◆ REQUIRED WORK: Lines from the start of the data through the line containing "Task: Run the" must be given again exactly. Leave the others out.

◆ Extracted records:

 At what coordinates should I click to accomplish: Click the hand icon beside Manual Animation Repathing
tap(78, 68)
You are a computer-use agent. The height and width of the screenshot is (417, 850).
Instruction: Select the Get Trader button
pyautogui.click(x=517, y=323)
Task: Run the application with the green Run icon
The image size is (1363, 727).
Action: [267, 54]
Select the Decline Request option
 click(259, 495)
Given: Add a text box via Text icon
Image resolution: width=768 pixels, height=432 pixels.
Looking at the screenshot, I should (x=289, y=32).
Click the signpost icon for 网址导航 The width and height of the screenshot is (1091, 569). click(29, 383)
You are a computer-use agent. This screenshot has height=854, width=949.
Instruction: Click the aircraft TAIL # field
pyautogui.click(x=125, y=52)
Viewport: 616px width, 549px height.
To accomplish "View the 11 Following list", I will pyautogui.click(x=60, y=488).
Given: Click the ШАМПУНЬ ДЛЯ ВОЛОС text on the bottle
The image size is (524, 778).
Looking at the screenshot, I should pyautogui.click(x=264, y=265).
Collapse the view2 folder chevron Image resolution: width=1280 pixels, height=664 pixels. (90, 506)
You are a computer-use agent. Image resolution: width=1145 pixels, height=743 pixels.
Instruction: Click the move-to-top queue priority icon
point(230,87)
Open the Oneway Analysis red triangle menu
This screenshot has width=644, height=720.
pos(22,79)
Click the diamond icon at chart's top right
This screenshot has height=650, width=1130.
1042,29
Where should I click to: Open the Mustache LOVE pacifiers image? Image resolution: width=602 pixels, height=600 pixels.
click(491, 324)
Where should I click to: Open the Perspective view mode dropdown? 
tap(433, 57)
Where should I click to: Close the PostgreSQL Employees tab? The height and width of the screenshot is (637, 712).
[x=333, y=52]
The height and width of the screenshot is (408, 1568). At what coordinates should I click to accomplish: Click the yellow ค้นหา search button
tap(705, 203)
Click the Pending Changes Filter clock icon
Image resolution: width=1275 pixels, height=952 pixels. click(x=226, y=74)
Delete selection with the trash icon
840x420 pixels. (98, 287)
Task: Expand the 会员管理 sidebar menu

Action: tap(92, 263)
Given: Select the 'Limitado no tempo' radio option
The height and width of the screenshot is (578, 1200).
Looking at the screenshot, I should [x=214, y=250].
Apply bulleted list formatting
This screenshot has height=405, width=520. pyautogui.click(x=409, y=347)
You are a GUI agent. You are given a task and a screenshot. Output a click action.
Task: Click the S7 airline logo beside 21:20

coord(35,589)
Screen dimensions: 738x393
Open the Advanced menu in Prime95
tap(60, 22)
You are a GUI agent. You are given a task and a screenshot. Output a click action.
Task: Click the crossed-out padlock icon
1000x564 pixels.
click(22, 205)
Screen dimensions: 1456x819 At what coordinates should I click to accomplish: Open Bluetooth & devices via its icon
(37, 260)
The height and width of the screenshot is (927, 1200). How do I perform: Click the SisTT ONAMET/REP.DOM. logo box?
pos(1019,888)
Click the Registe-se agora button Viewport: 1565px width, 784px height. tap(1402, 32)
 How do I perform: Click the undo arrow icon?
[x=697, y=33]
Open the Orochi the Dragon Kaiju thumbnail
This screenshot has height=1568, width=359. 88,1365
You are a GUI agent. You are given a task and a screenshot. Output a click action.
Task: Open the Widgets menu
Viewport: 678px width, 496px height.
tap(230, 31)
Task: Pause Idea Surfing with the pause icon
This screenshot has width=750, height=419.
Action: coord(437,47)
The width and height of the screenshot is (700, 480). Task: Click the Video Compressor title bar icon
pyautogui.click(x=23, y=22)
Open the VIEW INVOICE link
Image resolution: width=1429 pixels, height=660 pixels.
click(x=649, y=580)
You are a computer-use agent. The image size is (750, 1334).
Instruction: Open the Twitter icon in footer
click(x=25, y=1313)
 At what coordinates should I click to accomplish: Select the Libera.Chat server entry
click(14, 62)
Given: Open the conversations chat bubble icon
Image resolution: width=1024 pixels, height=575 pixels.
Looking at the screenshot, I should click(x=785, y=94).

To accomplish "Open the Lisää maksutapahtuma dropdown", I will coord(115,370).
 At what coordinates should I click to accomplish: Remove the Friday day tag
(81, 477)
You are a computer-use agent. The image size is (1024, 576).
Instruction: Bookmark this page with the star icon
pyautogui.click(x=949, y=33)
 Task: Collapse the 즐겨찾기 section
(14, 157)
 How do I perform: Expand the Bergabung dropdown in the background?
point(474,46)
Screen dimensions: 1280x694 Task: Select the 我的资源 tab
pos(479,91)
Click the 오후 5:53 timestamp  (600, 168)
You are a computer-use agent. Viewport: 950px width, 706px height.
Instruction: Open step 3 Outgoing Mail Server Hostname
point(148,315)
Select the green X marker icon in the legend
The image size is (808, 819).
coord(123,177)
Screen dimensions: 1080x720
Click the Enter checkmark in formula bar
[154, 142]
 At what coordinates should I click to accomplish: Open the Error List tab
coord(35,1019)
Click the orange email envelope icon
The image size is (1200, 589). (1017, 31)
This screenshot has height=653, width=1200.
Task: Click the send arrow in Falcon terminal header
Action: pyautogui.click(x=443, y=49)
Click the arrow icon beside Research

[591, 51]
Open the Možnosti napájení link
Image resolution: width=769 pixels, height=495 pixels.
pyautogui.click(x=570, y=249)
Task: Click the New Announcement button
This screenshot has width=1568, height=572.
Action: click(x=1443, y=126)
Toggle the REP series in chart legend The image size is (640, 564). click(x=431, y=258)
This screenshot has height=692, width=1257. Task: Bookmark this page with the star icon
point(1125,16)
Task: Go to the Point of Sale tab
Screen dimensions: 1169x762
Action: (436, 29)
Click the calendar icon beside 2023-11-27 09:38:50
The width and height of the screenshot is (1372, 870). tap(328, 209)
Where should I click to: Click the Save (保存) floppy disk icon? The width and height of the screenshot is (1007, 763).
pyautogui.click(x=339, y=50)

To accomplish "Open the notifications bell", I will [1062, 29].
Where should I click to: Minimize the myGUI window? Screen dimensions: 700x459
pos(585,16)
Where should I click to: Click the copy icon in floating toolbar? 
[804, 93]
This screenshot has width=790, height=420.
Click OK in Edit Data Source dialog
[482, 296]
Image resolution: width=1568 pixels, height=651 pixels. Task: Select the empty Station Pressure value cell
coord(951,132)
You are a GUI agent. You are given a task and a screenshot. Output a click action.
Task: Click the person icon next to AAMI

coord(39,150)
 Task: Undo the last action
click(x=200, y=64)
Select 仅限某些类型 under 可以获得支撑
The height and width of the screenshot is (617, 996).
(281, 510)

◆ ANSWER TO THIS EXERCISE:
 At what coordinates should I click to accomplish: Click the hand icon beside Manual Animation Repathing
tap(78, 68)
You are a computer-use agent. The height and width of the screenshot is (417, 850).
Instruction: Select the Get Trader button
pyautogui.click(x=517, y=323)
Task: Run the application with the green Run icon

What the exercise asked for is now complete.